A avaliação de executivos do setor é que o desconto de R$ 0,64 por litro — concedido por meio da isenção de PIS/Cofins e de uma subvenção a produtores e importadores — não cobre a diferença atual entre os preços praticados pela Petrobras e as cotações internacionais.
De acordo com dados da Associação Brasileira dos Importadores de Combustíveis, na abertura do mercado desta quinta-feira (12), o litro do diesel nas refinarias da estatal estava cerca de R$ 1,61 abaixo da paridade de importação.
O presidente da Associação Brasileira dos Condutores de Veículos Automotores, Wallace Landim, afirmou que as ações do governo ajudam parcialmente, mas defendeu a ampliação das discussões com os estados sobre a carga tributária.
Segundo ele, seria necessário incluir os governadores em um debate sobre o ICMS, principal imposto incidente sobre o combustível. Atualmente, o tributo representa cerca de R$ 1,17 por litro do diesel, o equivalente a aproximadamente 19% do preço final pago pelos consumidores.
Landim também afirmou que houve aumento expressivo no valor do diesel em algumas regiões do país, citando elevação superior a 25% nas últimas semanas em áreas do Centro-Oeste. Na avaliação do dirigente, parte desse movimento estaria relacionada à política de preços adotada por distribuidoras e revendedores.
Diferença de preços e impacto nas importações
Enquanto distribuidoras privadas repassam as oscilações do mercado internacional, a Petrobras mantém o preço do diesel sem reajuste há mais de 300 dias. Ainda assim, segundo fontes do setor, parte da alta do produto importado tem sido refletida em leilões realizados pela companhia.
Empresas do segmento alertam que a defasagem entre o valor doméstico e o internacional pode dificultar as importações privadas, o que pode impactar o abastecimento nacional.
Atualmente, o Brasil importa cerca de um quarto de todo o diesel consumido no país.

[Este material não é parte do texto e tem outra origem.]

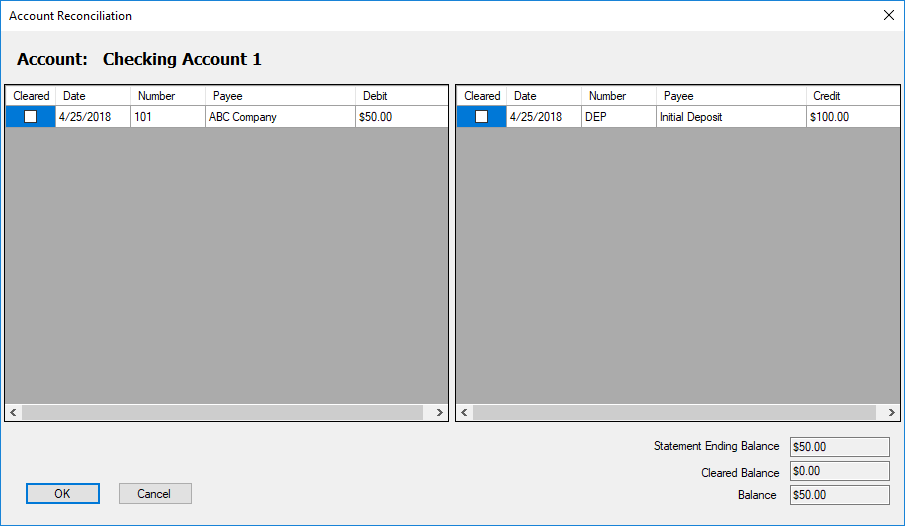905x526 pixels.
Task: Click the bottom Balance field
Action: tap(839, 495)
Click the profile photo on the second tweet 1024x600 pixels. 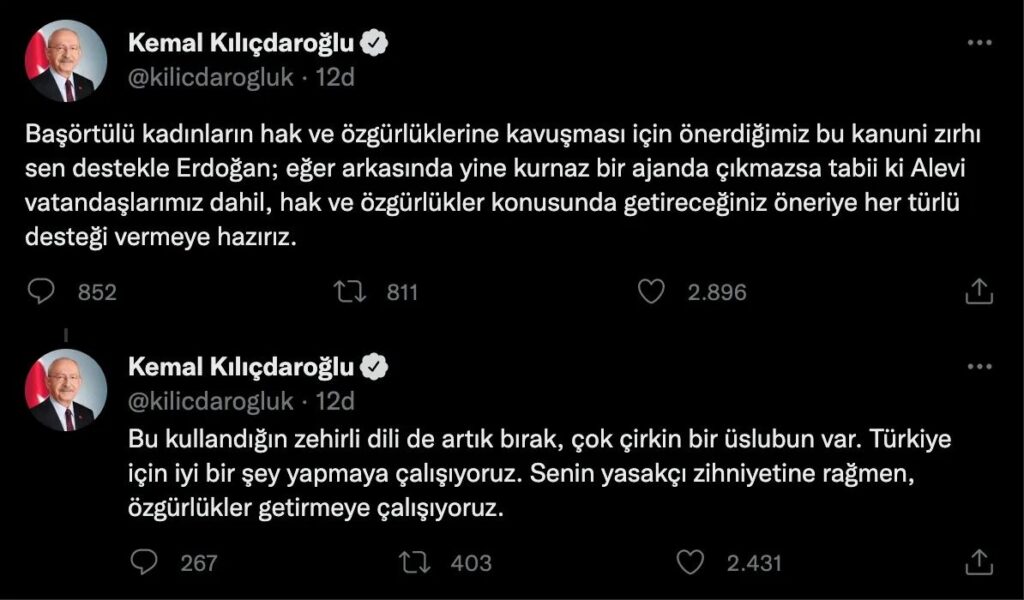[66, 390]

Metade desse volume é trazida pela Petrobras, enquanto o restante é adquirido por empresas privadas.
Dados da empresa de monitoramento de combustíveis Edenred TicketLog apontam que o preço médio do diesel no Brasil subiu 7,7% após o início da guerra que pressionou as cotações do petróleo. As maiores altas foram registradas nas regiões Nordeste e Centro-Oeste.
Para o presidente da Abicom, Sérgio Araújo, as medidas anunciadas pelo governo são positivas, mas ainda precisam ser avaliadas com mais profundidade para entender como funcionará o mecanismo de subvenção aos importadores.